Neuropilin-1 (NRP-1) is a major co-receptor of vascular endothelial growth factor receptor-2 (VEGFR-2). It may also stimulate tumour growth and metastasis independently of VEGF-A. These functions make VEGF-A/NRP-1 complex formation and its inhibition of great interest, where NRP-1 is the target for which effective ligands are sought. Design of peptide-like inhibitors represent a strategy with great potential in the treatment of NRP-1-related disorders. Here, we present the synthesis, molecular modelling, structure-activity relationship studies as well as biological evaluation of peptides with the branched sequences HN-X-Lys(hArg)-Dab-Oic-Arg-OH and HN-Lys(X-hArg)-Dab-Oic-Arg-OH. Two of the designed peptides, in which Cys was inserted in X position, expressed high affinity (∼40 nM value) for NRP-1 and were resistant to enzymatic digestion in human serum. Moreover, peptide/NRP-1 complex promoted fast intracytoplasmic protein trafficking towards the plasma membrane in breast cancer cells. Our results suggest that these compounds might be good candidates for further development of VEGF-A/NRP-1 inhibitors.
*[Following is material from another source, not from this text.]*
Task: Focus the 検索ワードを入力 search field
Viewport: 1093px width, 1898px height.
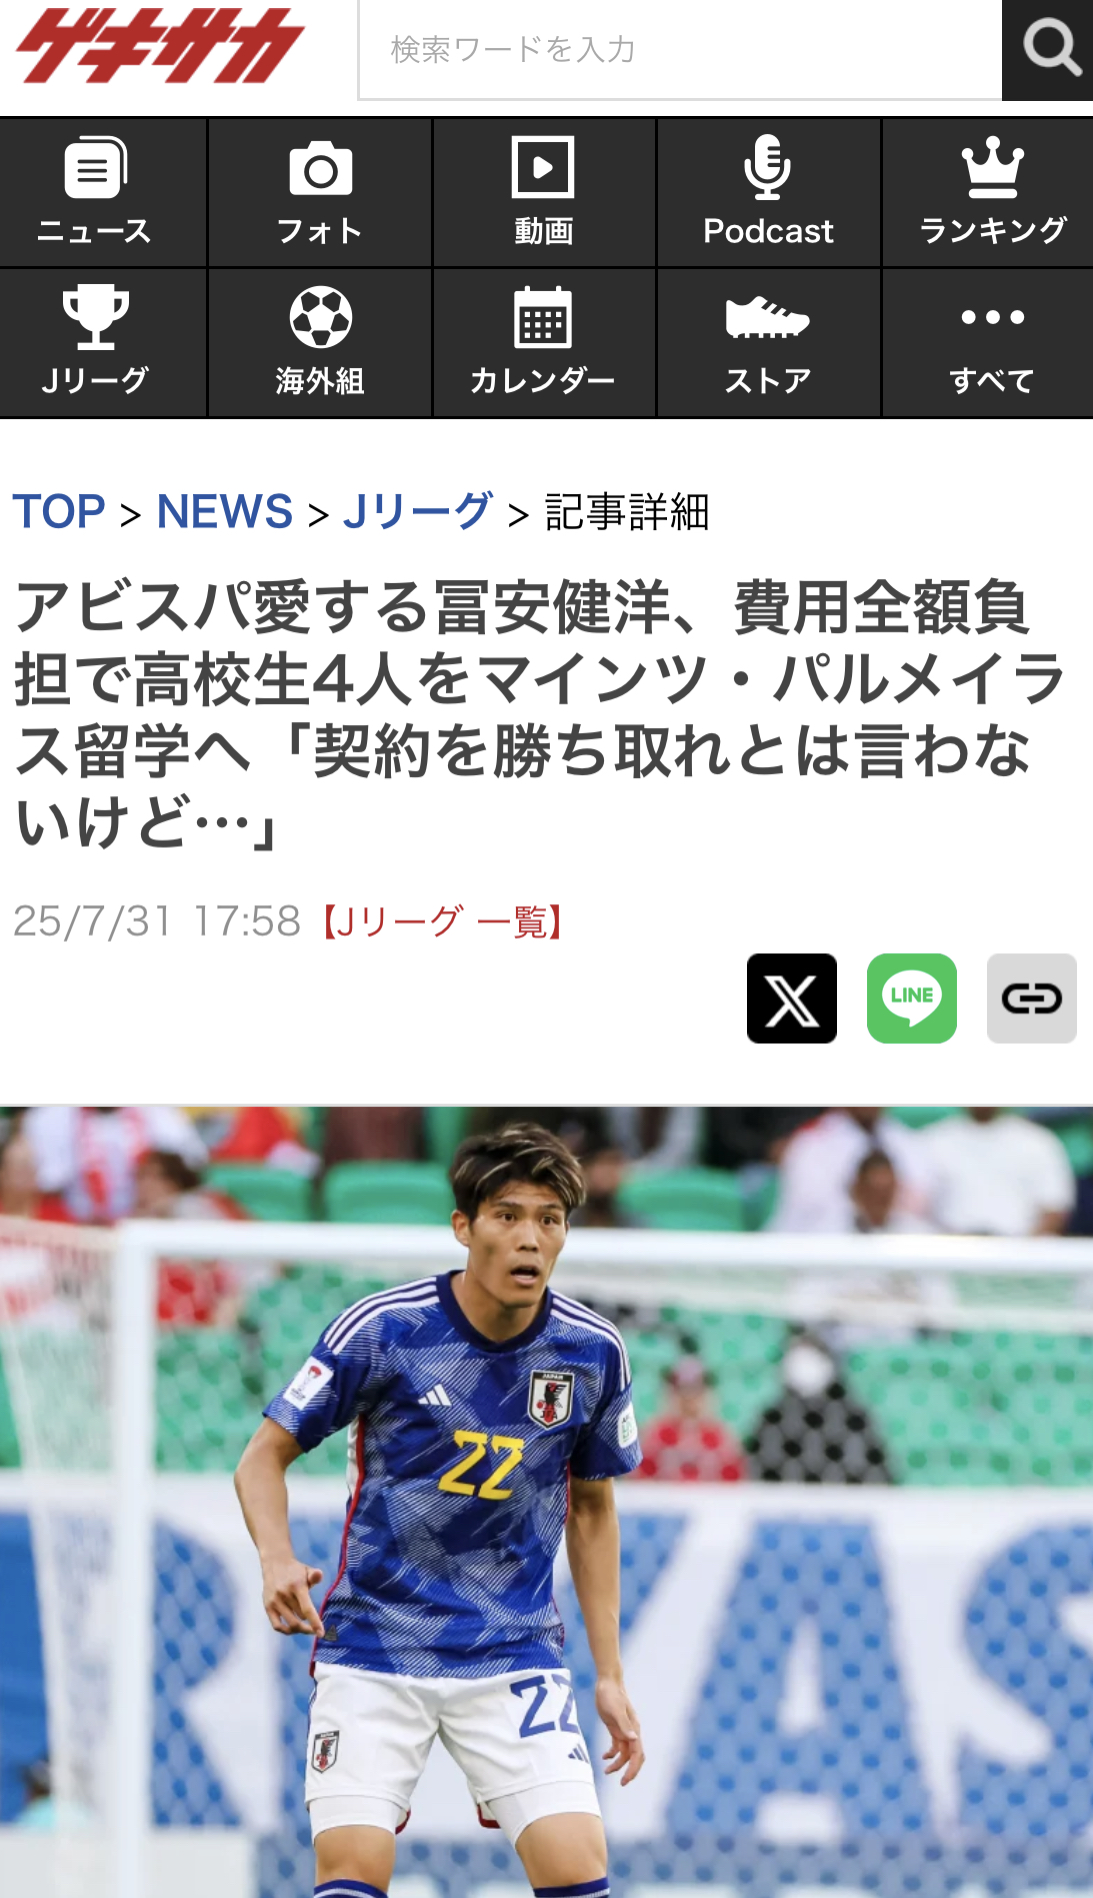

神经纤毛蛋白-1(NRP-1)是血管内皮生长因子受体-2(VEGFR-2)的主要共受体。它也可能独立于VEGF-A刺激肿瘤生长和转移。这些功能使得VEGF-A/NRP-1复合物的形成及其抑制成为备受关注的领域,其中NRP-1是寻找有效配体的靶点。设计肽类抑制剂是治疗与NRP-1相关疾病的一种极具潜力的策略。在此,我们展示了具有分支序列HN-X-Lys(hArg)-Dab-Oic-Arg-OH和HN-Lys(X-hArg)-Dab-Oic-Arg-OH的肽的合成、分子建模、构效关系研究以及生物学评估。在设计的肽中,有两种在X位置插入了半胱氨酸,对NRP-1表现出高亲和力(约40 nM值),并且在人血清中对酶消化具有抗性。此外,肽/NRP-1复合物促进了乳腺癌细胞中快速的胞质内蛋白质向质膜的转运。我们的结果表明,这些化合物可能是进一步开发VEGF-A/NRP-1抑制剂的良好候选物。